Конечно, юный Пушкин не мог знать Ры-бушкина ни лично, ни заочно. Адресат насмешливой эпиграммы проживал в то время в Казани, а предстал он перед Пушкиным на страницах «Сына отечества» лишь в качестве автора трагедии «Иоанн, или взятие Казани», неуклюже отбивающимся от нападок критика своего сочинения. Неумение начинающего литератора достойно ответить настырному оппоненту вызвало у пятнадцатилетнего Пушкина ироническую миниатюру, в общем-то, достаточно беззлобную.
Будущий писатель и краевед так никогда и не узнал об этой пушкинской эпиграмме, но выводы из произошедшей «журнальной драки» сделал, вовсе перестав полемизировать в печати с рецензентами.

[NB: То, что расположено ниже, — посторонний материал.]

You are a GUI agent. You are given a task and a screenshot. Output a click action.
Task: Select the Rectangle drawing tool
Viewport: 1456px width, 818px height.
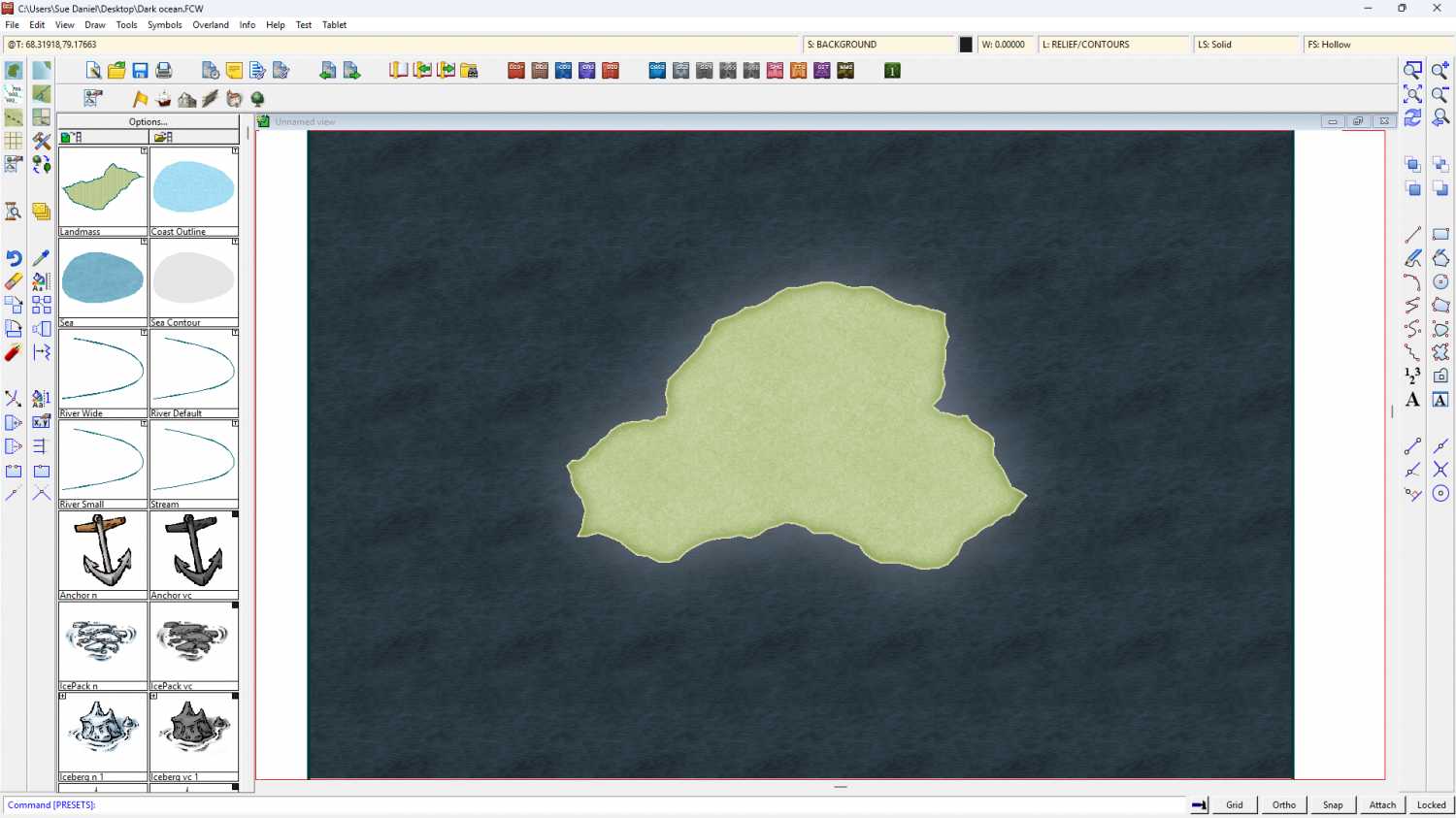click(x=1440, y=235)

Впрочем, упомянутая трагедия была у Рыбушкина первой значительной пробой пера, впоследствии Михаил Самсонович заявит о себе не только как писатель, но и как поэт и историк, этнограф и издатель, краевед и педагог. Надо сказать, что Рыбушкин довольно-таки счастливо сочетал в своей деятельности занятие для заработка – педагогику, с занятием для души – литературой, вкупе с сопутствующими ей краеведением, историей и этнографией. А изданием первого в регионе частного журнала «Заволжский Муравей» он, вне всякого сомнения, вписал себя в историю культуры своего края.